L’année dernière et l’année d’avant, les choses s’étaient déroulées exactement de la même manière. Car en 2022 et en 2021, déjà, Prime Vidéo n’a diffusé qu’une seule rencontre opposant des femmes !

Qu’est-ce qui explique une telle disparité et qui décide de la programmation des matchs sur Prime Vidéo ?

L’explication c’est l’audience ! Les matches des hommes attirent davantage de téléspectateurs que ceux des femmes. L’année dernière par exemple, la finale « dames » de Roland-Garros, retransmise sur France 2, a attiré deux millions de téléspectateurs, alors que celle des hommes en a réuni plus du double.

Mais la bonne question, c’est "qui décide ?"

La réponse est assez complexe, puisqu’en théorie, l’arbitrage revient à une femme, à la patronne de Roland-Garros !

Elle s’appelle Amélie Mauresmo. Et elle fût une immense joueuse de tennis. Et elle a beaucoup milité pour le développement médiatique du tennis féminin. Mais dans la pratique, c’est bien sûr Amazon qui met la pression et qui insiste pour diffuser les matches des hommes, parce qu’ils durent plus longtemps et qu’ils lui permettent d’en avoir pour son argent.

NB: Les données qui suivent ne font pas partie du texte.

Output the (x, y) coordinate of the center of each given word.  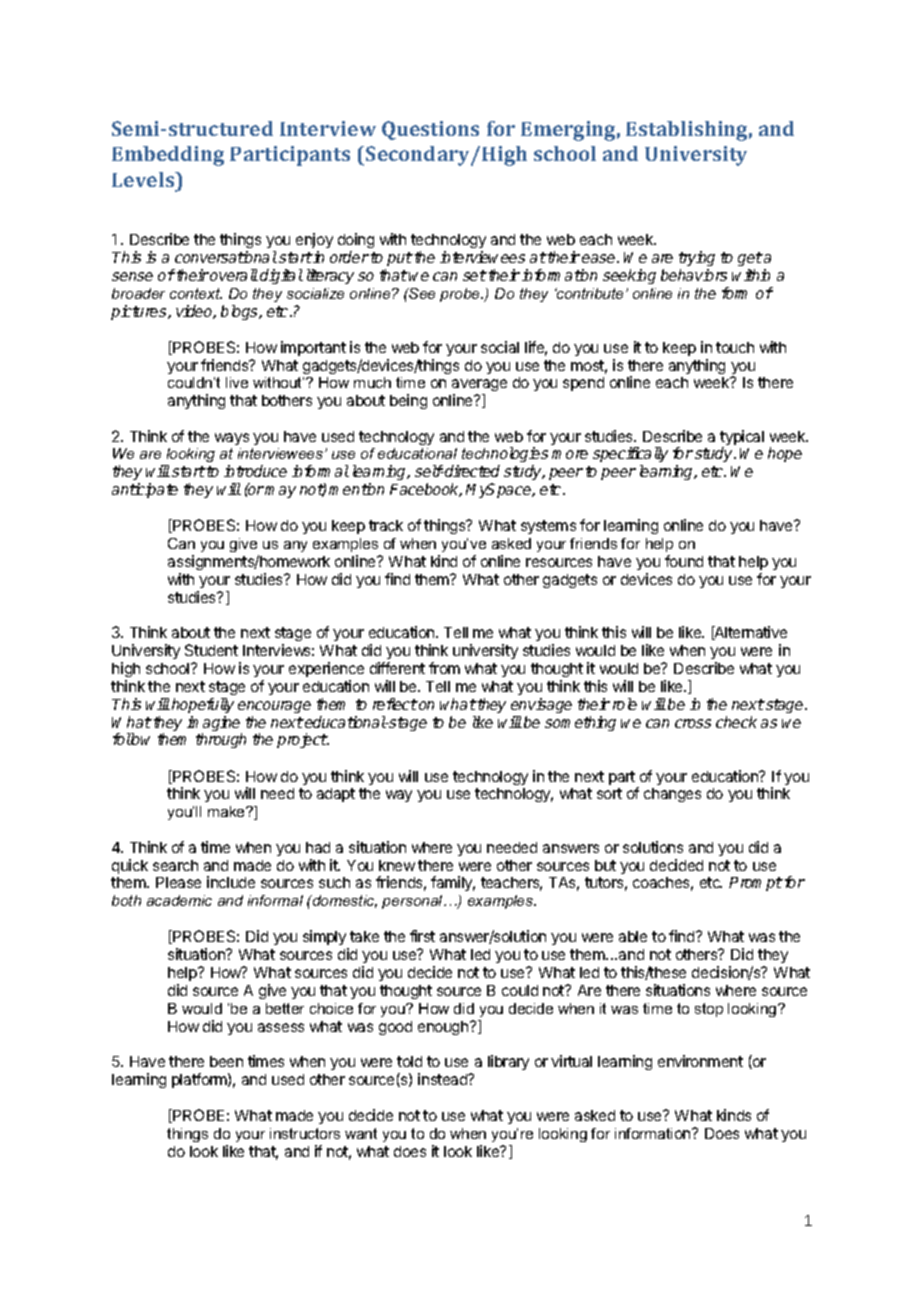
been (226, 1061)
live (237, 382)
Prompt (756, 884)
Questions (430, 130)
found (684, 561)
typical (742, 439)
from (444, 668)
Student (211, 650)
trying (697, 258)
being (408, 401)
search (175, 865)
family (453, 883)
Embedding (168, 156)
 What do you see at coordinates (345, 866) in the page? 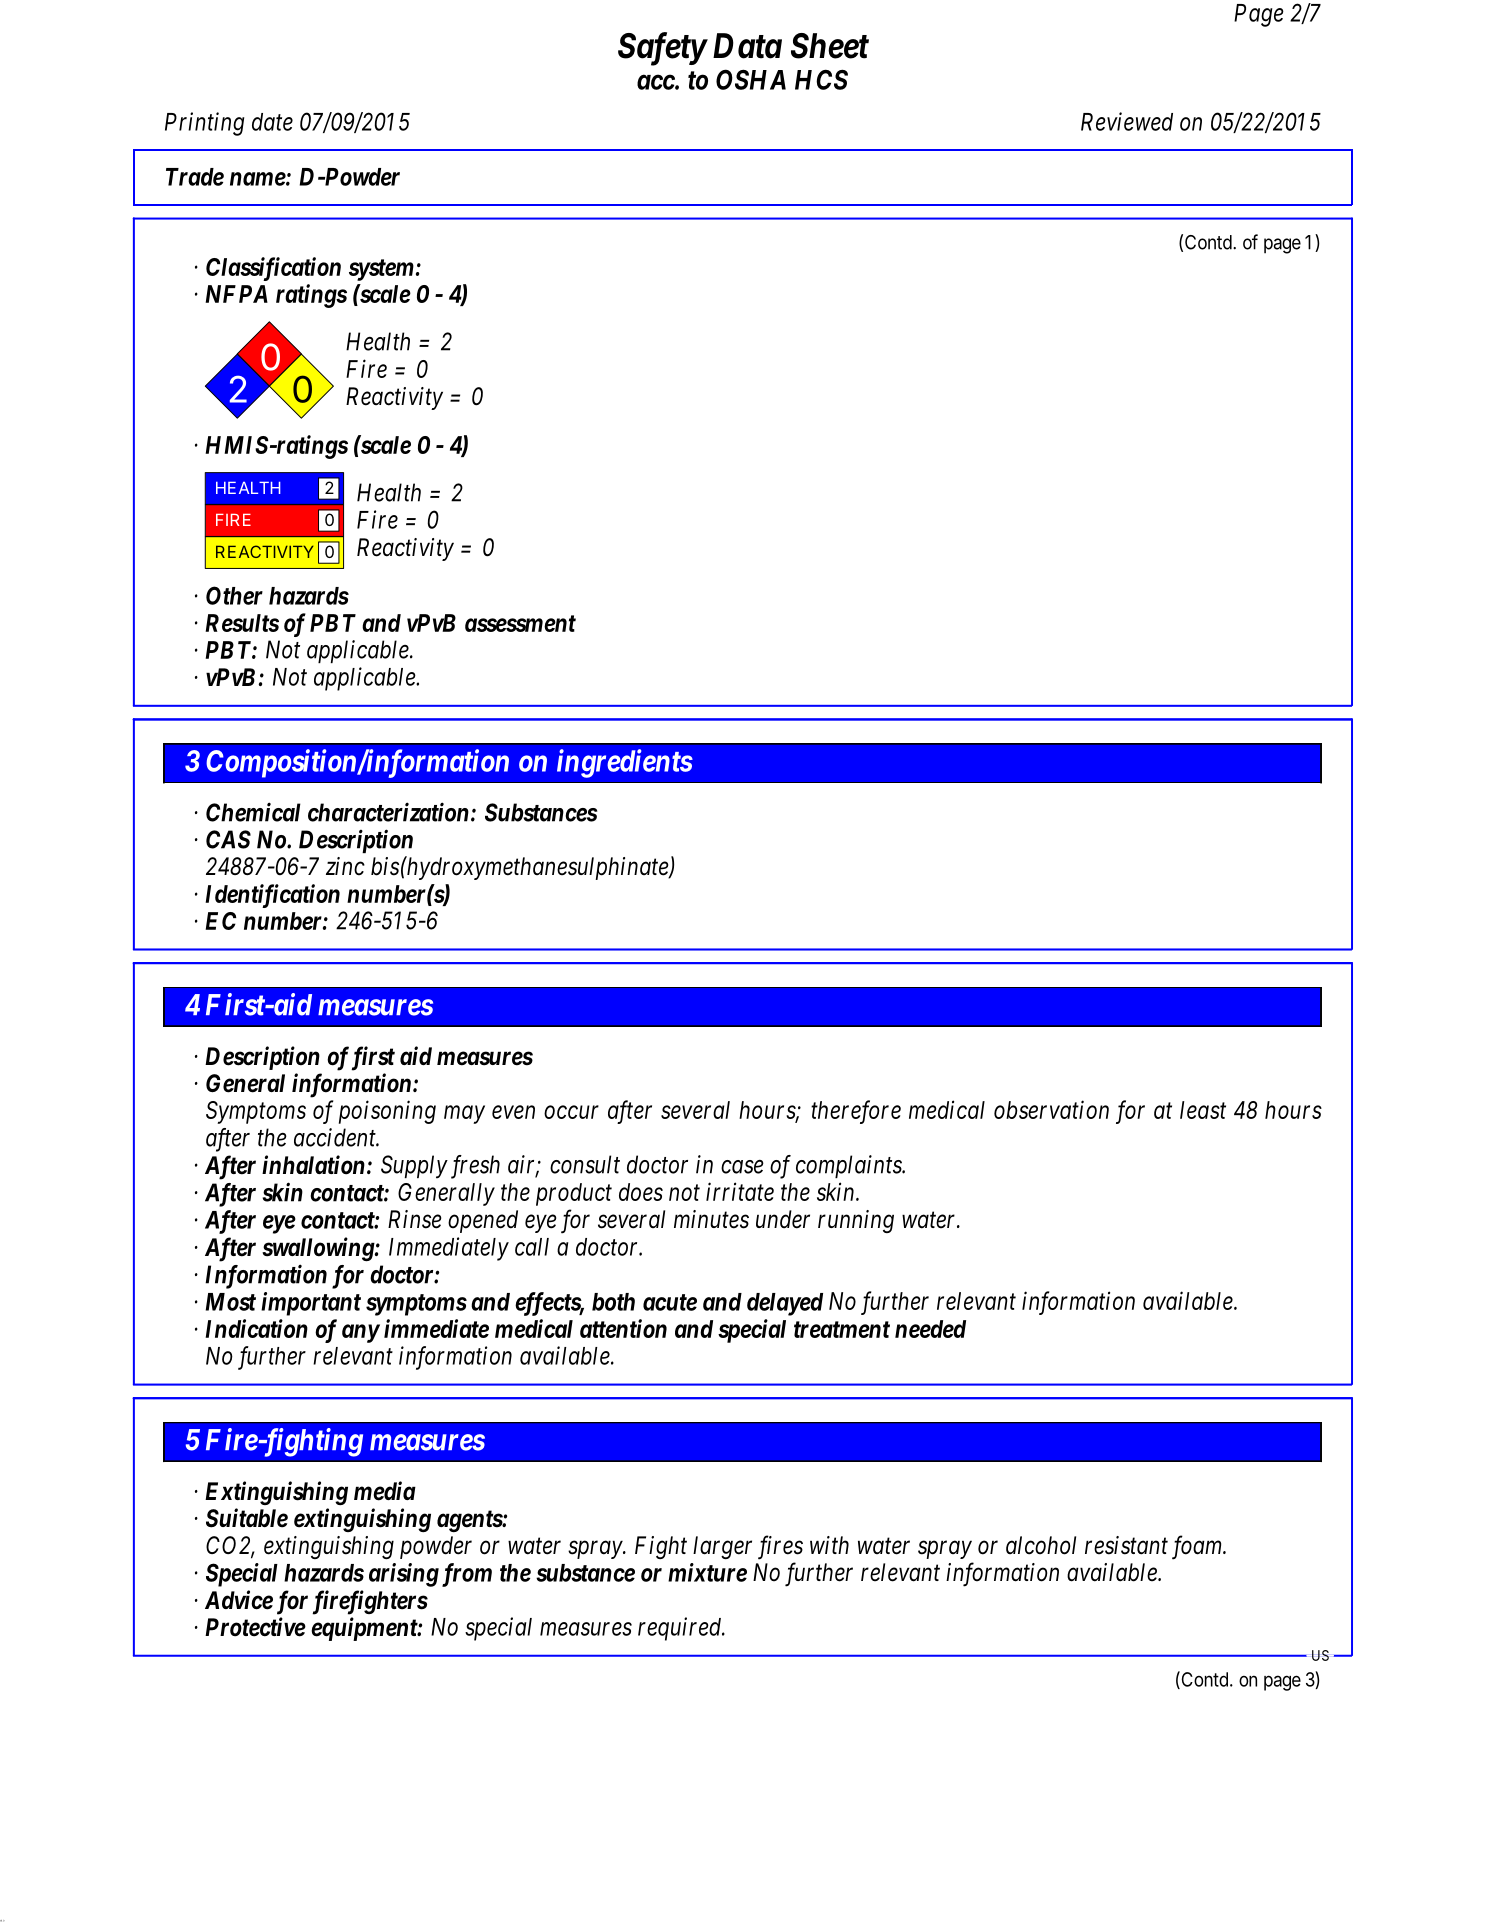
I see `zinc` at bounding box center [345, 866].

Bref, les joueuses sont médiatiquement parlant, nettement moins bien traitées que les joueurs.

Toutefois, et pour mieux comprendre, il faut se souvenir d’où l’on vient.

En 2007, le journal de 20 heures cause tennis féminin et se félicite de l’élimination de la joueuse Maria Sharapova : « Car voici ce que nos oreilles n’auront plus désormais à subir». Et oui, il y a tout juste 16 ans lorsque la télévision parlait d’une joueuse de tennis, ça se passait comme ça. On compilait ses cris : « Cette année, un rugissement de Sharapova a même été mesuré à 101 décibels, plus bruyant qu’une tondeuse à gazon ! »

Alors voilà, en 2023, il n’est plus question de vocalises, ni de tondeuses à gazon, mais sur Prime Vidéo on a quasiment coupé le sifflet aux femmes.

Où l’on comprend qu’en matière de parité, les mutations sont souvent plus silencieuses que rapides.